Stored records
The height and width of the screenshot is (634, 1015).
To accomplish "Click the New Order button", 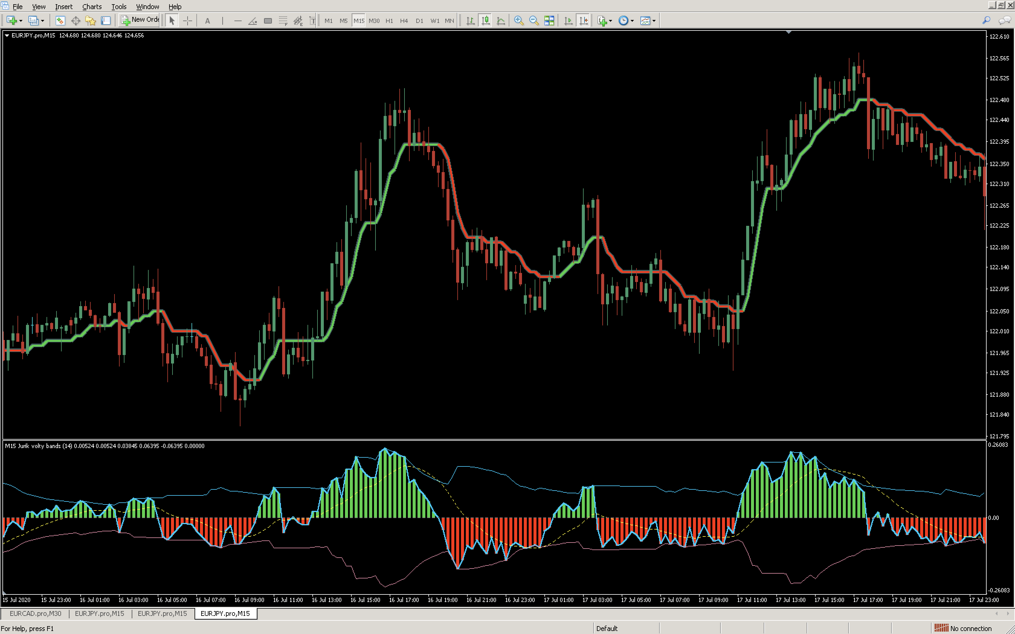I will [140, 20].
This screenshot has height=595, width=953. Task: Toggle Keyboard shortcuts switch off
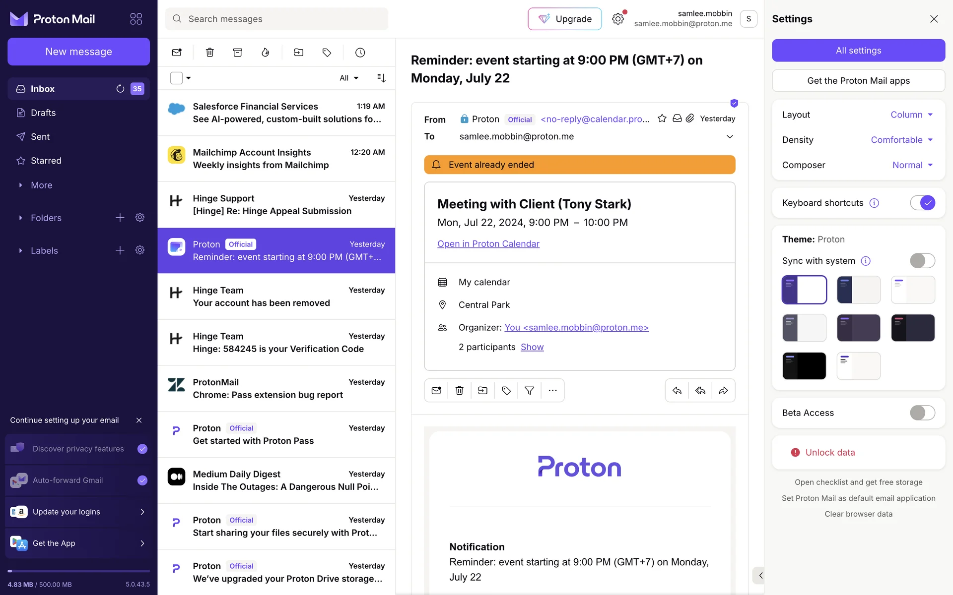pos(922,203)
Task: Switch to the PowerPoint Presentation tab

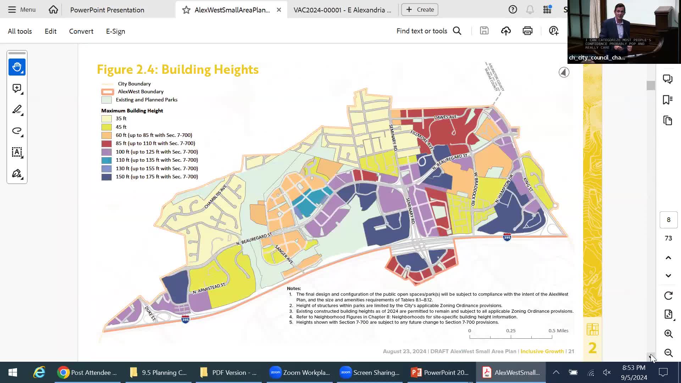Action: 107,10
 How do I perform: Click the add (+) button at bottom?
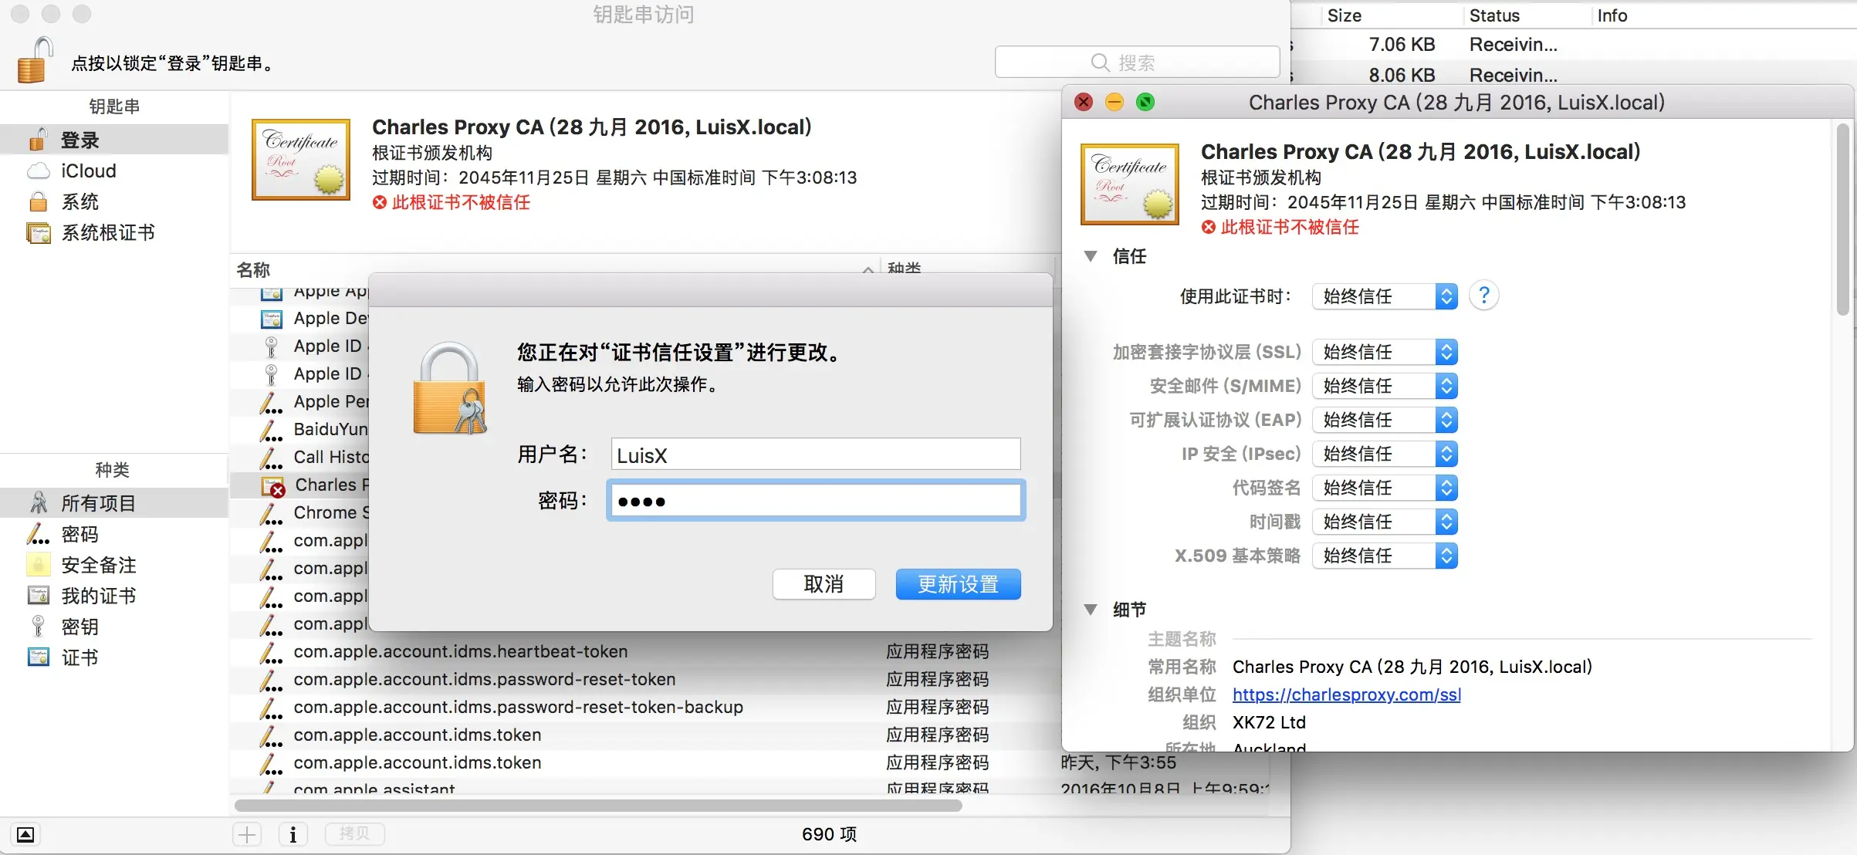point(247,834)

__Assignment__
Write out, word for word, the line containing "This screenshot has" and each line after it to the end of the data, and nothing more. Drop the pictures.

__Written solution__
This screenshot has height=595, width=953. Task: Toggle Keyboard shortcuts switch off
pos(922,203)
Task: Switch to the PowerPoint Presentation tab

Action: 107,10
 How do I perform: Click the add (+) button at bottom?
point(247,834)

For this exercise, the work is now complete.